To do -
Where in the data does the word "will" appear? Find those lines and copy them.

====

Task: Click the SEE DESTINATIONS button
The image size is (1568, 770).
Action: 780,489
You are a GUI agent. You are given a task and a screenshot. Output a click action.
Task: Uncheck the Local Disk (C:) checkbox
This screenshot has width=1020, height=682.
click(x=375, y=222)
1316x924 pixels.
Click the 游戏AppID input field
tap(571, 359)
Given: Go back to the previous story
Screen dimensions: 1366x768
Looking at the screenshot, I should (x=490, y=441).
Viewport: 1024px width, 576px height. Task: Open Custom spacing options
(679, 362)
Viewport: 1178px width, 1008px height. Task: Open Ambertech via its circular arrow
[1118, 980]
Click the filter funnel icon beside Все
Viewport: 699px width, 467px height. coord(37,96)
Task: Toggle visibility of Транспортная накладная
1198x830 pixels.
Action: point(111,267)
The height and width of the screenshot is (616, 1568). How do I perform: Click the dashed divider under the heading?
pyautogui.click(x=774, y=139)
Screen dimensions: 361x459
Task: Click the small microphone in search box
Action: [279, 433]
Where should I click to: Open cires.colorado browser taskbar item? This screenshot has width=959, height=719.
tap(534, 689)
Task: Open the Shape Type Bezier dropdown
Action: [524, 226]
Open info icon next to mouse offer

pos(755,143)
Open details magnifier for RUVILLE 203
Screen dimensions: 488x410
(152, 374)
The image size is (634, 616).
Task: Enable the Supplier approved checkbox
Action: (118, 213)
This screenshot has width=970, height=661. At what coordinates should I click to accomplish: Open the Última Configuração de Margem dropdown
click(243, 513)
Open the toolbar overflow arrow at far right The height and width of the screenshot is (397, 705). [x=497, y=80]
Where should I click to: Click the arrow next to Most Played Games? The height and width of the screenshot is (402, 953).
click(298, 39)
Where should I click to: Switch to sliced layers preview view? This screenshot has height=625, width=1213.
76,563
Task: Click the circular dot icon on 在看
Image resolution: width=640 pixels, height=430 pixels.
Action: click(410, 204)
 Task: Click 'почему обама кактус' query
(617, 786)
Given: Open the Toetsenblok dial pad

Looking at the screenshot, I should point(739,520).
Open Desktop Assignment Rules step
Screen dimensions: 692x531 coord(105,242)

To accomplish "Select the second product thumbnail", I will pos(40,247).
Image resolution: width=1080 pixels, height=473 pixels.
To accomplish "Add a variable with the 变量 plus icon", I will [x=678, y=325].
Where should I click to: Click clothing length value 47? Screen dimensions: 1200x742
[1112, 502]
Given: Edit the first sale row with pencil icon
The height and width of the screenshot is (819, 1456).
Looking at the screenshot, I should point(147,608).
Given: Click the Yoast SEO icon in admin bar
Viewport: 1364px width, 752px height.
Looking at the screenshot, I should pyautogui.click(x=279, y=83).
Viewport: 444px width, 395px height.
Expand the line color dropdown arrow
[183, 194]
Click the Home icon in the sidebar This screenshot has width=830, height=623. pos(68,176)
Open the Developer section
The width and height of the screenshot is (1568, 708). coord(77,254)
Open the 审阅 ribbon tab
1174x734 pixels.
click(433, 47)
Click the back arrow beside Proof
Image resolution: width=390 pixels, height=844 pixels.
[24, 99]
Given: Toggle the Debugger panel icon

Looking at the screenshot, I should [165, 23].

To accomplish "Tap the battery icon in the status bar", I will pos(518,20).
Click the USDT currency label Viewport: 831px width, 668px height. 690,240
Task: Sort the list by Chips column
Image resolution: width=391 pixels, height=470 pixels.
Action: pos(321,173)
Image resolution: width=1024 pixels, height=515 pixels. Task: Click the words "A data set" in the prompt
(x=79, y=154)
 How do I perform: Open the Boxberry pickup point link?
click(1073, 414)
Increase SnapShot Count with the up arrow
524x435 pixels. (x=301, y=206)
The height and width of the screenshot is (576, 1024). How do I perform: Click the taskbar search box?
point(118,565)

====

Your solution -
To accomplish "Select the second product thumbnail", I will pos(40,247).
To accomplish "Add a variable with the 变量 plus icon", I will [x=678, y=325].
To accomplish "Tap the battery icon in the status bar", I will pos(518,20).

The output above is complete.